More than ever there is a need for citizens and communities to be actively engaged in the democratic process, and in particular, by becoming involved with spending decisions made by local government authorities. In this light, participatory budgeting (PB), which originated in Porto Alegre Council in Brazil, has become a globally spread practice where members of a community (e.g. village, town or borough) are engaged in a process of making resource distribution and service provision decisions by the local governments (Falanga and Lüchmann, 2020).

PB goes well beyond the typical consultation exercise and can involve decisions about a portion of the authority’s annual spending or of its investment budget. The process normally entails a series of events and round table discussions where individuals and groups from target communities negotiate and agree with elected and local government officials to commit funds on activities and projects they believe will improve public services. PB has been welcomed by most policy-makers, politicians, officials, development professionals, community members and local organisations given its ability to embed ‘pro-poor’, equitable, democratic and inclusive approaches to the allocation of public resources. However, paradoxically, its implementation and efficacy in many countries (see e.g. Uddin et al. (2019) for Japan; Kuruppu et al. (2016) for Sri Lanka; and Jayasinghe et al. (2020) for Indonesia) are seen to be limited in scope or lacking in dynamism. So, questions remain as to why this is happening and how PB could be made more effective in communities?

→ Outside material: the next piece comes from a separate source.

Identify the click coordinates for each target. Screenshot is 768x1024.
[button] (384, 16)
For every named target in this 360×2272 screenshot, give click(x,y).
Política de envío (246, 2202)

A study funded by the World Bank’s Public Expenditure and Financial Accountability (PEFA) Secretariat, and led by a team of academics from the Universities of Guelph and Essex (Lassou et al., 2021), explored how participatory budgeting (PB) is deployed in an African local government setting (Benin). International agencies sought to promote the development of PB process in local municipalities to support the delivery of public services, particularly in primary health. Our findings from the field reveal an enthusiasm amongst communities, with the support of grassroots organisations and the political will/interest at the local level, to engage in a process of deliberating, evaluating and negotiating how funds should be spent. Through this process, local politicians and municipal officials also become more ‘visible’ and more accountable to their constituencies. One distinct finding is how local organisations and communities see PB as a way to promote the need for individuals to pay their local taxes or to consider how in-kind resources could be mobilized to address community demands; which otherwise would not have materialised. Therefore, PB enables democracy to be put in practice by providing voice and space to the constituencies while highlighting their responsibilities as taxpayers, by helping to identify what matters at the local level and by ensuring decision-makers engage more constructively with the citizenry.

At the same time, challenges do emerge, notably in relation to the limited participation of remotely located communities and disadvantaged groups (e.g. women; people with disabilities), attempts by some political and elite groups to influence the outcomes and pressures to complete the PB process without enough time to gather deeper engagement. Furthermore, there are bureaucratic central government rules which limit how (or on what) to spend funds and some of the funds meant for the PB exercise have not been allocated at the outset, leading to a lack of project implementation. In addition, many PB experiments were supported by donor funding and once the support ended, the PB exercise essentially lapsed. Some of these issues, which effectively lead to a disenfranchised community, have also been highlighted in studies of other emerging economies by members of the research team, namely in Indonesia and Sri Lanka.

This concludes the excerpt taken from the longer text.